Good question.  Behavioral psychology tells us that children start to comprehend complex and the cognitive reality of life and not-life or death about 24 months. They are able to conceptualize that objects, things even if not in their physical presence has existence when not in their line of sight.  Matters such as love, attachment, grief, mourning, more adult ways of dealing with death and loss are really not present until 4 or 5.

I have never been a big fan of open casket type of funerals/memorials with very young children because of the confusion and misunderstandings of how they process life and death. “Why is grandma/grandpa in the box?’ and why don’t they get up and play with me?”  This can cause confusion for young children. It is not a natural place they would expect to see grandma, at least for them.  And remember with young children they lack the adult capacity for words and self-expression to tell others what they think and feel.  So if you decide to take a young child to a funeral service they should be of the age where they can understand and process why grandma is not “waking up” and how she is not with us here on this earth, but with Jesus and she still loves us. That’s a tall order for little people. And not all children develop emotionally or spiritually on the same path or time-line. Each child, each family situation is unique.

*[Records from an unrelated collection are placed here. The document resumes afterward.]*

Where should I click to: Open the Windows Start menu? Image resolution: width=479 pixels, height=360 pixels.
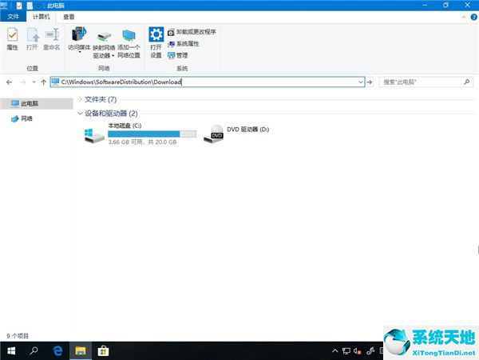[11, 350]
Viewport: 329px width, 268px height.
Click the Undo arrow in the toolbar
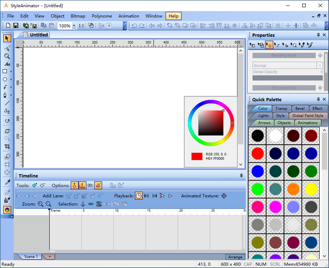134,26
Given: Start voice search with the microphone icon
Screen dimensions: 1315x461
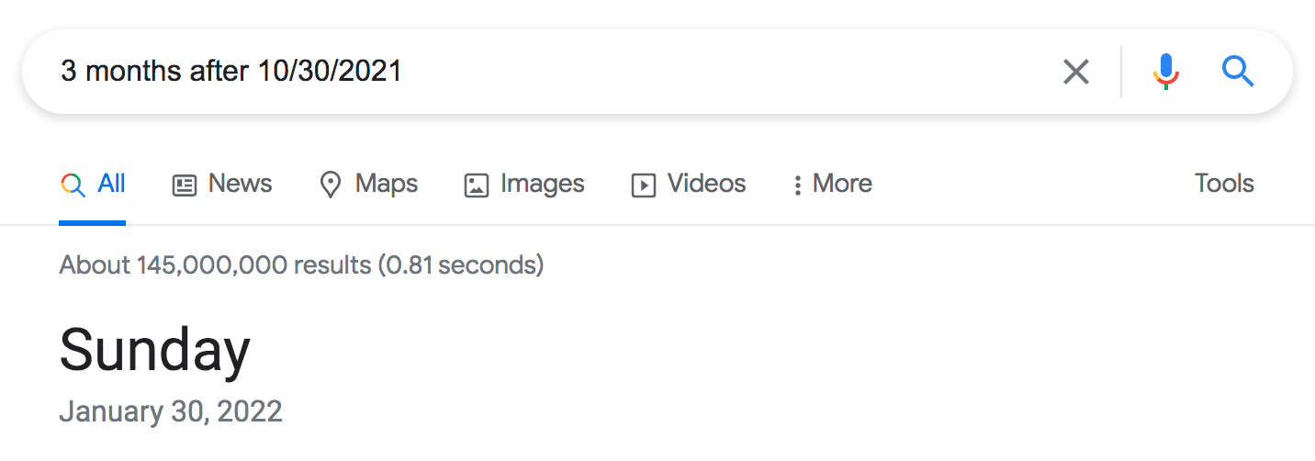Looking at the screenshot, I should (1165, 72).
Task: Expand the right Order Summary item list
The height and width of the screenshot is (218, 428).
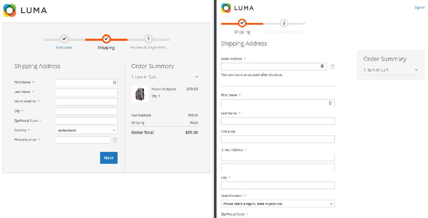Action: (x=416, y=70)
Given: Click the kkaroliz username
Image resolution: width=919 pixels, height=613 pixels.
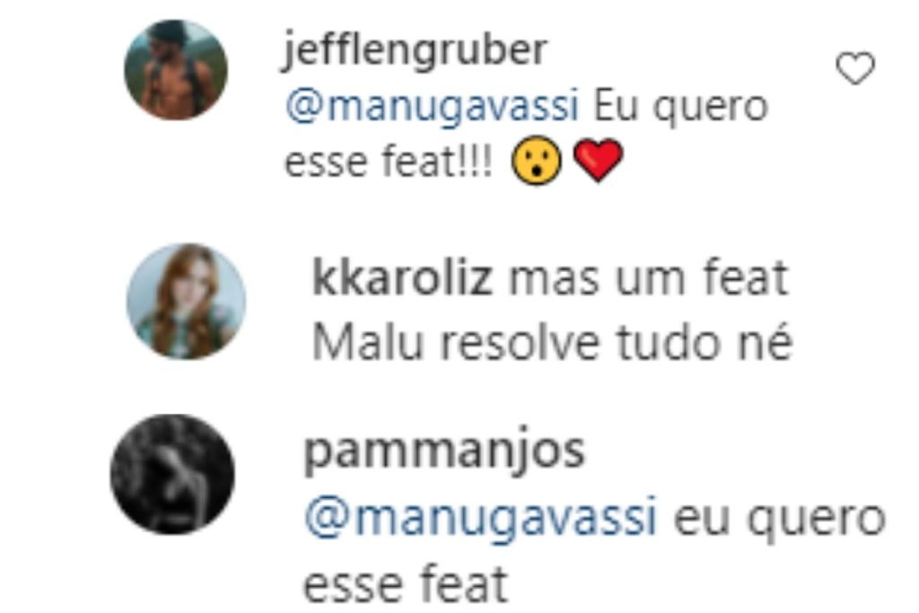Looking at the screenshot, I should coord(402,278).
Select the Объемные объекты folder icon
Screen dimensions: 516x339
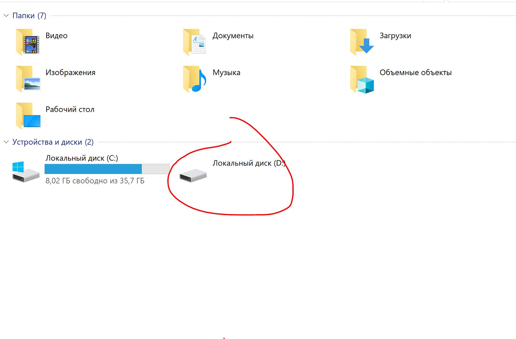click(x=362, y=79)
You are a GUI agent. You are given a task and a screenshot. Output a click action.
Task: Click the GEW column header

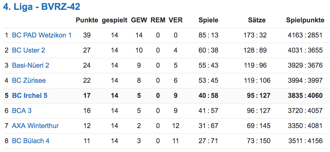[139, 20]
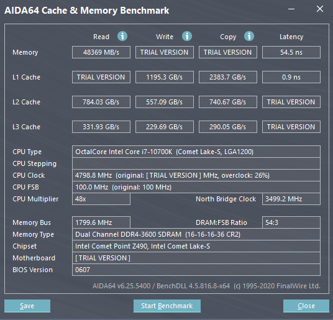Click the North Bridge Clock 3499.2 MHz field
This screenshot has width=333, height=320.
pos(291,199)
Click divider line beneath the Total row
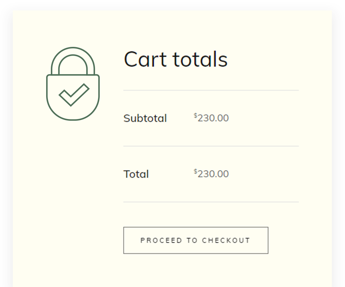Screen dimensions: 345x287 point(211,202)
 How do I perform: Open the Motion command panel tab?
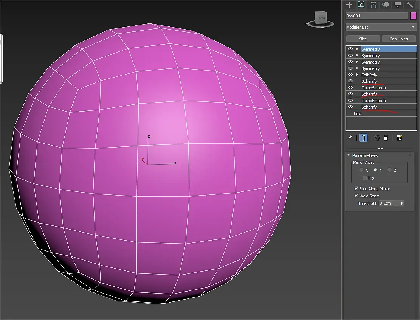pos(386,4)
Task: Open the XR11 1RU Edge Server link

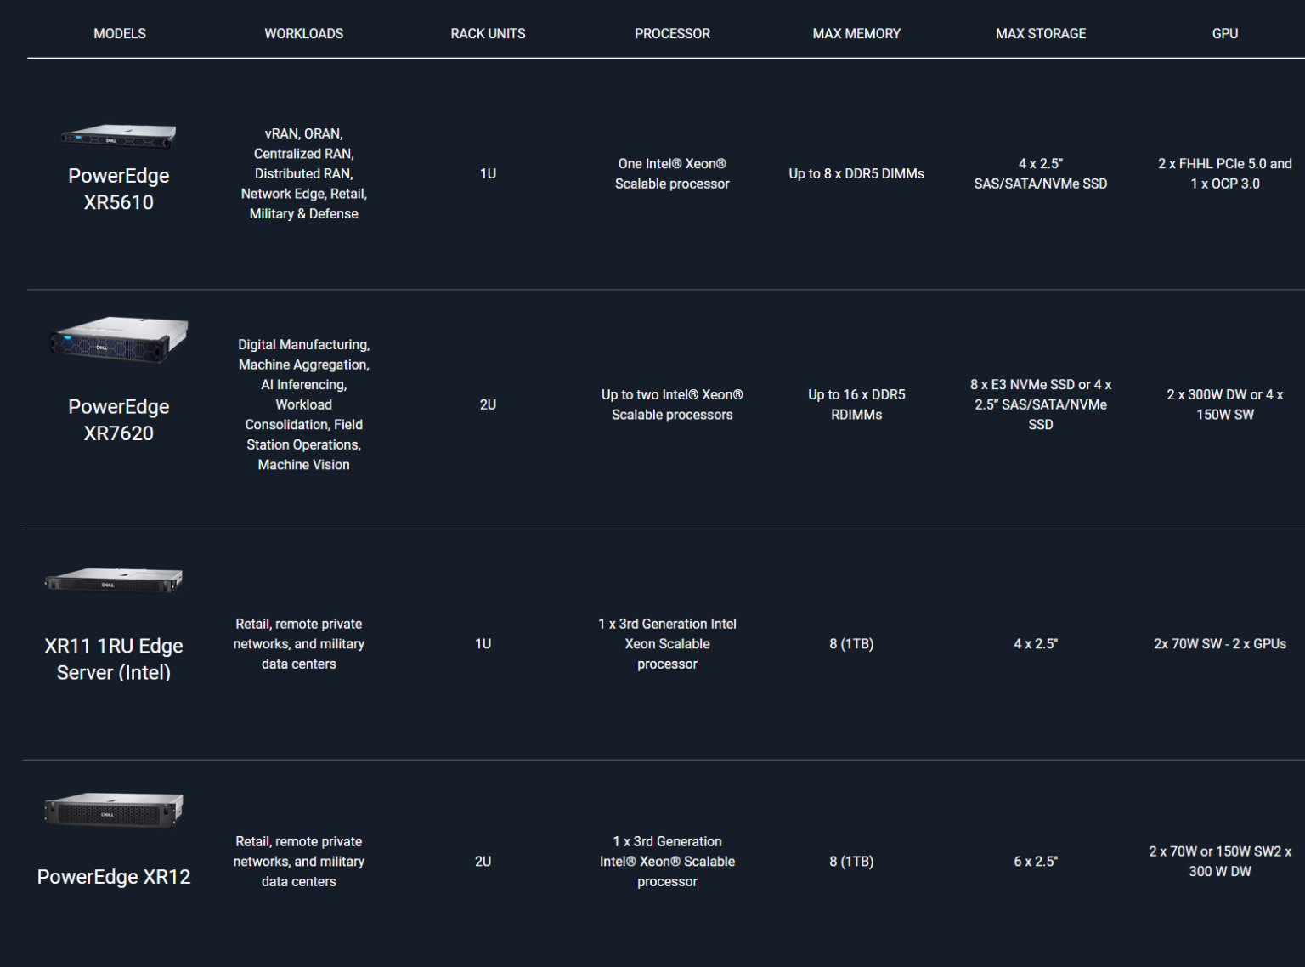Action: [x=114, y=659]
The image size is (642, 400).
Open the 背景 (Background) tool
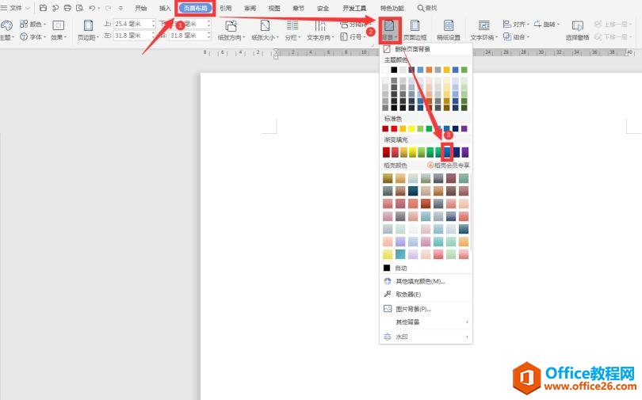pos(388,28)
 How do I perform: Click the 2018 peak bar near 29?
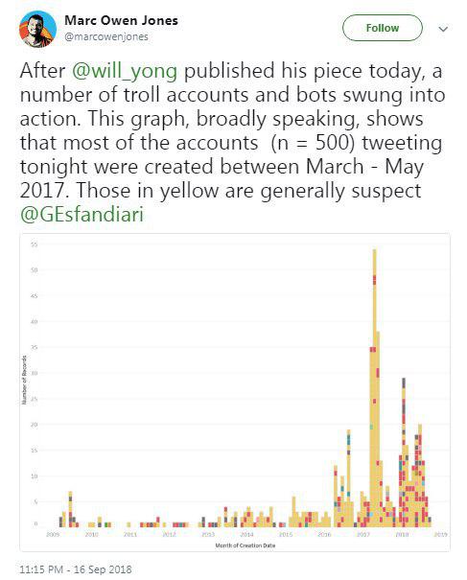coord(404,452)
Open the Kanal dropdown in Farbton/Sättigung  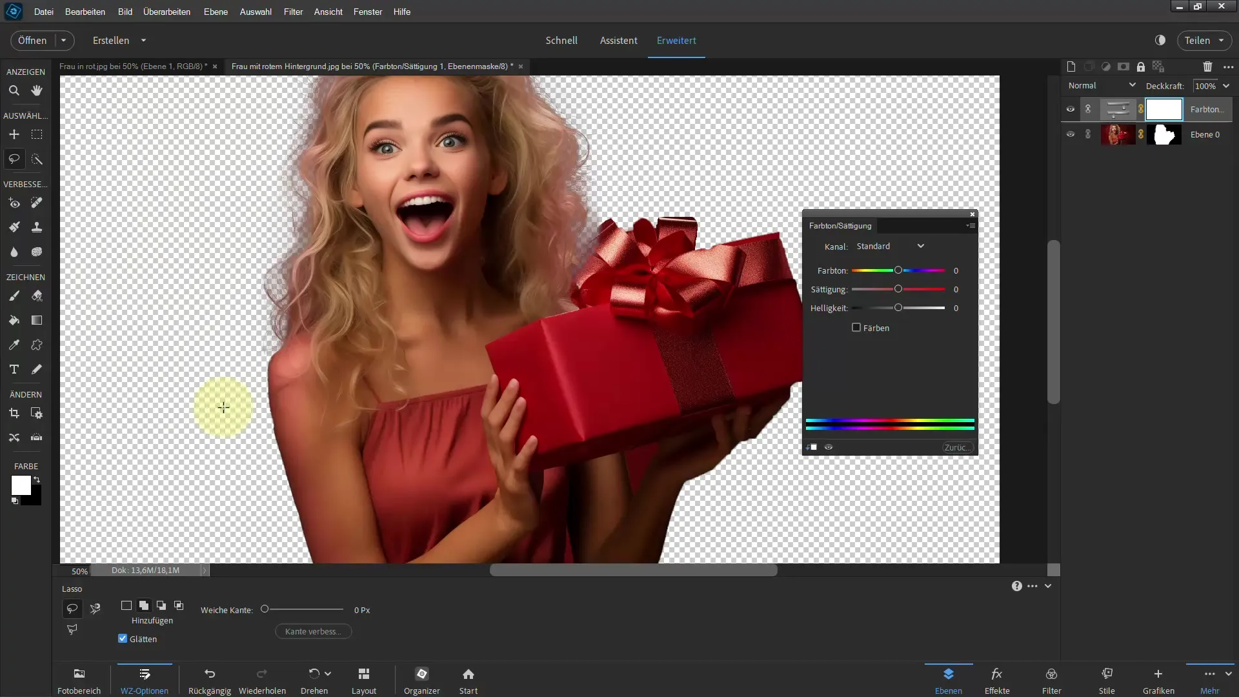[889, 246]
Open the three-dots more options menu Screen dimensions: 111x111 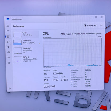[101, 25]

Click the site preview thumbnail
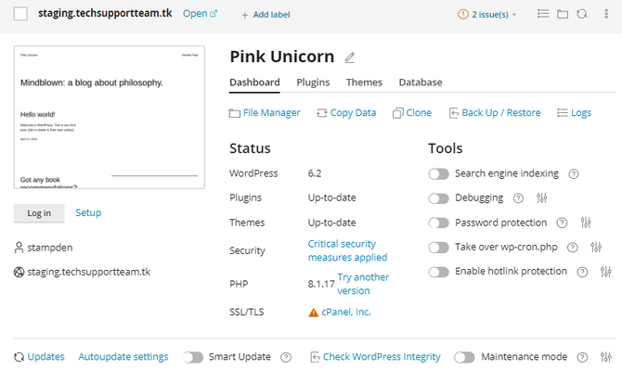click(110, 117)
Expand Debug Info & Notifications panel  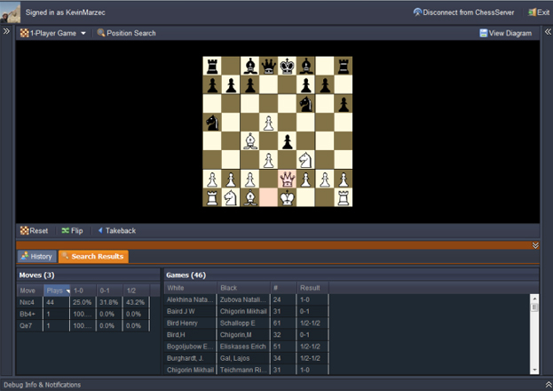click(547, 385)
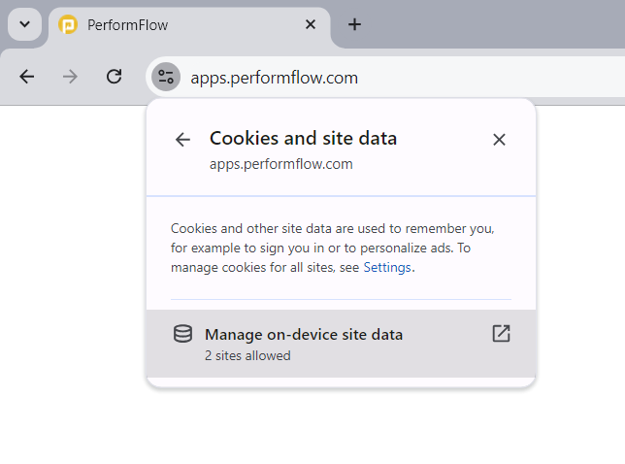Go back from Cookies and site data
The width and height of the screenshot is (625, 464).
click(x=183, y=140)
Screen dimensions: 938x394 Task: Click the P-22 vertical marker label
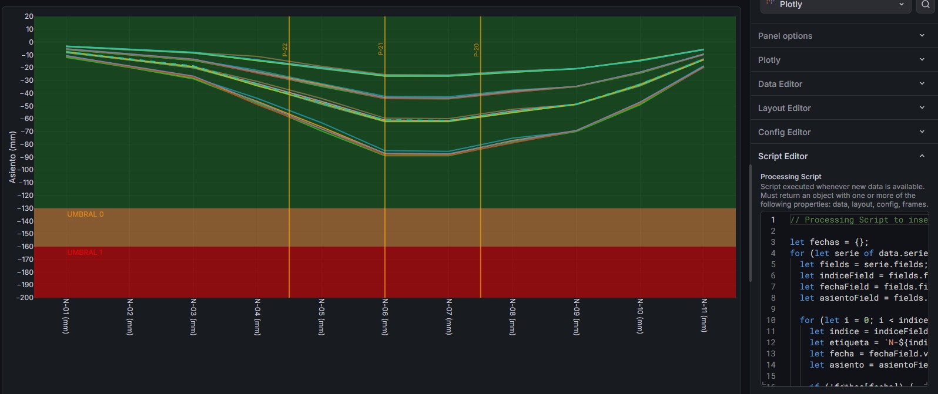coord(285,50)
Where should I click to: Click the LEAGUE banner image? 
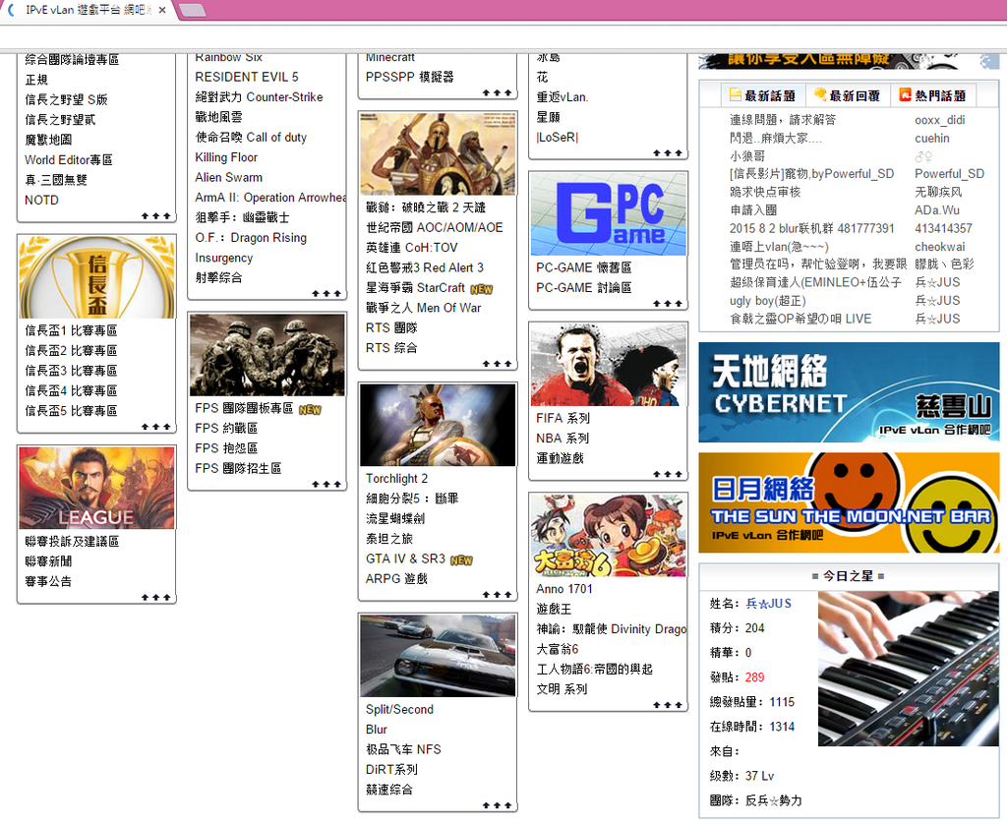click(96, 488)
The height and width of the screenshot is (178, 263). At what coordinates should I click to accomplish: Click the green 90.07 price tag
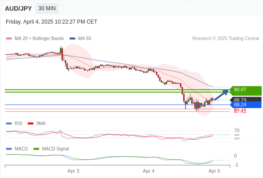246,91
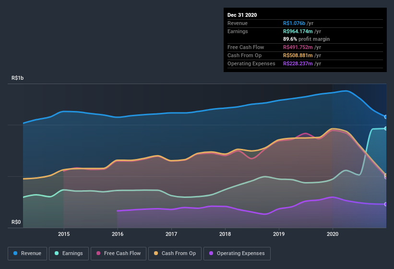Screen dimensions: 394x269
Task: Click the blue Revenue line endpoint marker
Action: pos(386,117)
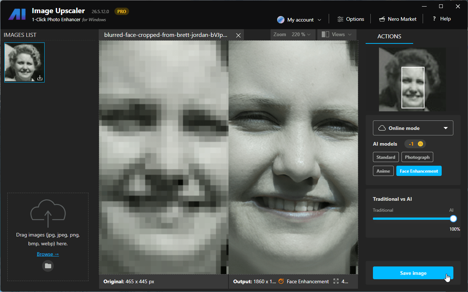This screenshot has width=468, height=292.
Task: Click the Save image button
Action: (x=413, y=273)
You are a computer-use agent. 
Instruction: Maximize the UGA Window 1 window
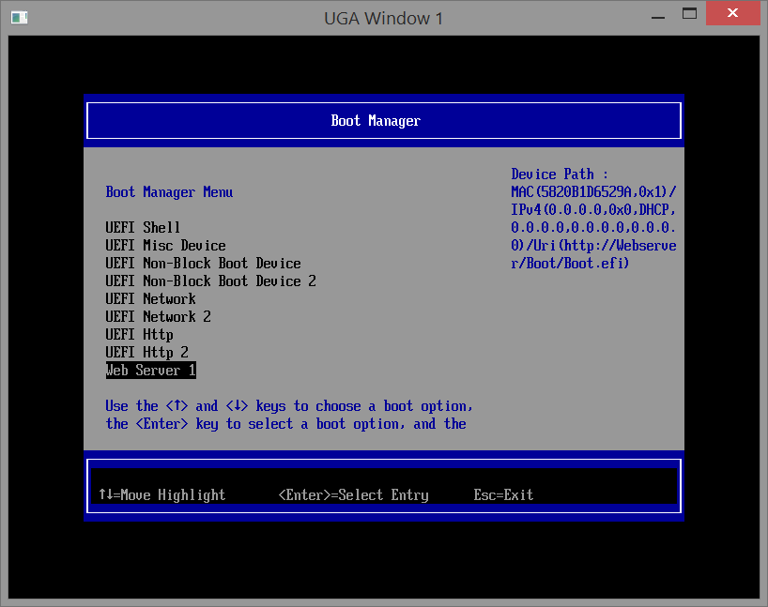pos(689,16)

I have found the best outcomes that for little children happen when they are made part of the end of life process for older relatives in their lives. They visit and see grandma/grandpa in a hospice or home when they see the life process and death as a natural progression on the nature of life. From a faith matter, they need to be told when able that physical death in not the end. We will see, they will see grandma and grandpa again, heaven is indeed for real. And the Good Lord awaits us all.